さして思い入れは深くない。語り手は、冬の初めに鳥たちが飛来したところを目にした訳でもなく、やがて彼らが飛び去っていく季節が来ても、殊更に惜しんで見送ることもない。しかし、沼を訪れるとき、彼らはそこにいる。

「幾たびか~会ふ」が面白い。たった一度の運命的な出会いなどではなく、日常的に深く関わり合う間柄でもないが、ある日、確かに同じ場所と時間を共有したのだ、という感触。
連作を読むと、「水禽」は鴨の類であるとわかるのだが、ここでは敢えて「すいきん」という、美しい響きの言葉を選択しているのだろう。「知らず」「見ず」という否定形の畳みかけと、4句目の句跨りとが、一首のリズムをきりりと引き締めている。

歌集『白雨』に収められているのは、春日井建が58歳から60歳にかけて作った作品。「短歌研究」誌上での8回にわたる連載が中心となっており、比較的プライベートな内容が歌われている。
巻頭に置かれた連作「朝寒」は、不思議な緊張感を帯びた一連である。

 

  薄明のもののかたちが輪郭をとりくるまでの過程しづけし

  イーストの香のやはらかし白胡麻の味つけをして今朝の食卓

 

と、目覚めから朝食までのひとときを静かに描き出したのち、年老いた母と共に沼を訪れる場面へと移り、さらに、若き「友」が死に至る病を得たこと、そして妹の夫が急逝したことが淡々と語られていく。

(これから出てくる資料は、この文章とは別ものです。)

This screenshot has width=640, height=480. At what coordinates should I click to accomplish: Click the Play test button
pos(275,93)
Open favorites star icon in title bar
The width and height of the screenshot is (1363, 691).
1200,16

水禽の歌は、直接生や死を歌ったものではない。しかし、この一連の中に置かれたとき、「限りある生」の気配が、一首からしんしんと立ち上ってくるのを感じるのである。

2012年の「日々のクオリア」、月・水・金の担当を務めさせていただきます。体力も鑑賞力も棚木さんには到底及びませんが、私なりに楽しみながら書いていきたいと思っております。どうぞよろしくお願いいたします。